_BRIEF_
Every record that follows should be written out again without any change.

_DATASET EXCERPTS_
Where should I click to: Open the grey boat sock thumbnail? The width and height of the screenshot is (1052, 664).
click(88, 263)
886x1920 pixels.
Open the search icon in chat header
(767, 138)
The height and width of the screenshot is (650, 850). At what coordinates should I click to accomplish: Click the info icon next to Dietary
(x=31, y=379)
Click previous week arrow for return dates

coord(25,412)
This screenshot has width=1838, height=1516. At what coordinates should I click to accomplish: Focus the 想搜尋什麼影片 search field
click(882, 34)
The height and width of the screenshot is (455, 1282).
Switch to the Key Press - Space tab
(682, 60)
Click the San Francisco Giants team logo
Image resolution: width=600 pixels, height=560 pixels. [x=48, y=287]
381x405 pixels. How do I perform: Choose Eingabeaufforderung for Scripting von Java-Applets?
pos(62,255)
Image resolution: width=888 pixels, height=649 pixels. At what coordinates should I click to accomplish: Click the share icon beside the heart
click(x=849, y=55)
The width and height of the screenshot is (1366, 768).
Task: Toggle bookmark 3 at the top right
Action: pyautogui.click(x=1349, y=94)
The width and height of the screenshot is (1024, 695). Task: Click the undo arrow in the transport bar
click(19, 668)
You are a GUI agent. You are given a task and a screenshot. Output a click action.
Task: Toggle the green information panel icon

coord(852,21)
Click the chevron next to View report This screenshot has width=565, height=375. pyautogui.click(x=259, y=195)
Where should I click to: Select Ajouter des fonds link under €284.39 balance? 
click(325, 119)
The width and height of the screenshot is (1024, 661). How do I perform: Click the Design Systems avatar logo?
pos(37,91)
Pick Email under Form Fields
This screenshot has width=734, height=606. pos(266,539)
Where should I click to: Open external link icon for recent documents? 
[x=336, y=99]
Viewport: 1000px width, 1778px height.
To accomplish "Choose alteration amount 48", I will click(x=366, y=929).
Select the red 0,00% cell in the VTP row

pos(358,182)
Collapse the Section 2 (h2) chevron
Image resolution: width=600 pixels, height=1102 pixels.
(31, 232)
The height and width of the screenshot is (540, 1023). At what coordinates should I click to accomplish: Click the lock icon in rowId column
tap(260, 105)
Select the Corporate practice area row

_EXPECTED OUTPUT_
Where should I click to: Open the grey boat sock thumbnail? The width and height of the screenshot is (1052, 664).
click(88, 263)
886x1920 pixels.
Open the search icon in chat header
(767, 138)
The height and width of the screenshot is (650, 850). At what coordinates should I click to accomplish: Click the info icon next to Dietary
(x=31, y=379)
Click previous week arrow for return dates

coord(25,412)
This screenshot has width=1838, height=1516. At what coordinates should I click to accomplish: Focus the 想搜尋什麼影片 search field
click(882, 34)
The height and width of the screenshot is (455, 1282).
Switch to the Key Press - Space tab
(682, 60)
Click the San Francisco Giants team logo
Image resolution: width=600 pixels, height=560 pixels. [x=48, y=287]
381x405 pixels. How do I perform: Choose Eingabeaufforderung for Scripting von Java-Applets?
pos(62,255)
Image resolution: width=888 pixels, height=649 pixels. At what coordinates should I click to accomplish: Click the share icon beside the heart
click(x=849, y=55)
The width and height of the screenshot is (1366, 768).
Task: Toggle bookmark 3 at the top right
Action: pyautogui.click(x=1349, y=94)
The width and height of the screenshot is (1024, 695). Task: Click the undo arrow in the transport bar
click(19, 668)
You are a GUI agent. You are given a task and a screenshot. Output a click action.
Task: Toggle the green information panel icon

coord(852,21)
Click the chevron next to View report This screenshot has width=565, height=375. pyautogui.click(x=259, y=195)
Where should I click to: Select Ajouter des fonds link under €284.39 balance? 
click(325, 119)
The width and height of the screenshot is (1024, 661). How do I perform: Click the Design Systems avatar logo?
pos(37,91)
Pick Email under Form Fields
This screenshot has width=734, height=606. pos(266,539)
Where should I click to: Open external link icon for recent documents? 
[x=336, y=99]
Viewport: 1000px width, 1778px height.
To accomplish "Choose alteration amount 48", I will click(x=366, y=929).
Select the red 0,00% cell in the VTP row

pos(358,182)
Collapse the Section 2 (h2) chevron
Image resolution: width=600 pixels, height=1102 pixels.
(31, 232)
The height and width of the screenshot is (540, 1023). At what coordinates should I click to accomplish: Click the lock icon in rowId column
tap(260, 105)
Select the Corporate practice area row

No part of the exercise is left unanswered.